1856 State of the Union Address
- Date: December 2, 1856
- Venue: House Chamber, United States Capitol
- Location: Washington, D.C.; 38°53′23″N 77°00′32″W﻿ / ﻿38.88972°N 77.00889°W;
- Type: State of the Union Address
- Participants: Franklin Pierce Nathaniel P. Banks
- Format: Written
- Previous: 1855 State of the Union Address
- Next: 1857 State of the Union Address

= 1856 State of the Union Address =

Speech by US President Franklin Pierce

The 1856 State of the Union Address was given by Franklin Pierce, the 14th president of the United States. It was presented to the 34th United States Congress by the Clerk of the United States House of Representatives. He said, "it is necessary only to say that the internal prosperity of the country, its continuous and steady advancement in wealth and population and in private as well as public well-being, attest the wisdom of our institutions and the predominant spirit of intelligence and patriotism which, notwithstanding occasional irregularities of opinion or action resulting from popular freedom, has distinguished and characterized the people of America." He also stated, "In the long series of acts of indirect aggression, the first was the strenuous agitation by citizens of the Northern States, in Congress and out of it, of the question of Negro emancipation in the Southern States." President Pierce supported the Kansas-Nebraska act. This neutralized the issue of slavery in the central states, and did not say whether to allow it or not.

The President closed his final message with a message looking towards the future by saying:We have at length reached that stage of our country's career in which the dangers to be encountered and the exertions to be made are the incidents, not of weakness, but of strength.
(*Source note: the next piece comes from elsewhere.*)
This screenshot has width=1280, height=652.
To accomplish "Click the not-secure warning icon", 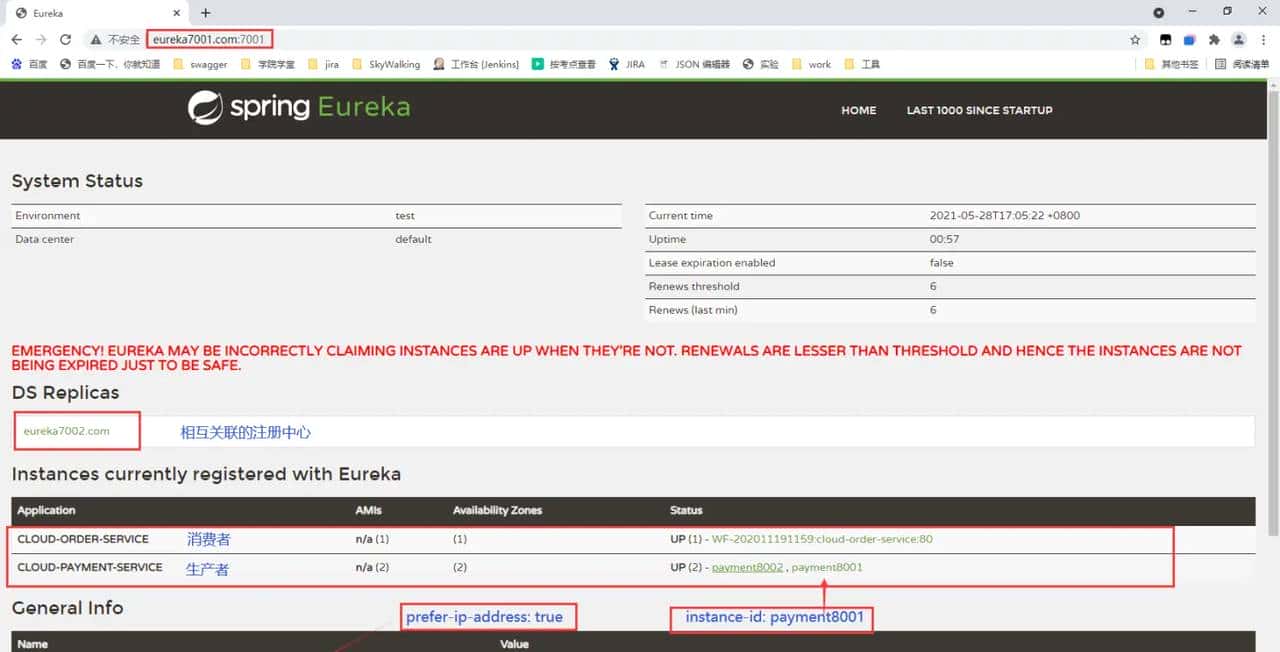I will pyautogui.click(x=96, y=40).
In foreign relations we have to attemper our power to the less happy condition of other Republics in America and to place ourselves in the calmness and conscious dignity of right by the side of the greatest and wealthiest of the Empires of Europe. In domestic relations we have to guard against the shock of the discontents, the ambitions, the interests, and the exuberant, and therefore sometimes irregular, impulses of opinion or of action which are the natural product of the present political elevation, the self-reliance, and the restless spirit of enterprise of the people of the United States.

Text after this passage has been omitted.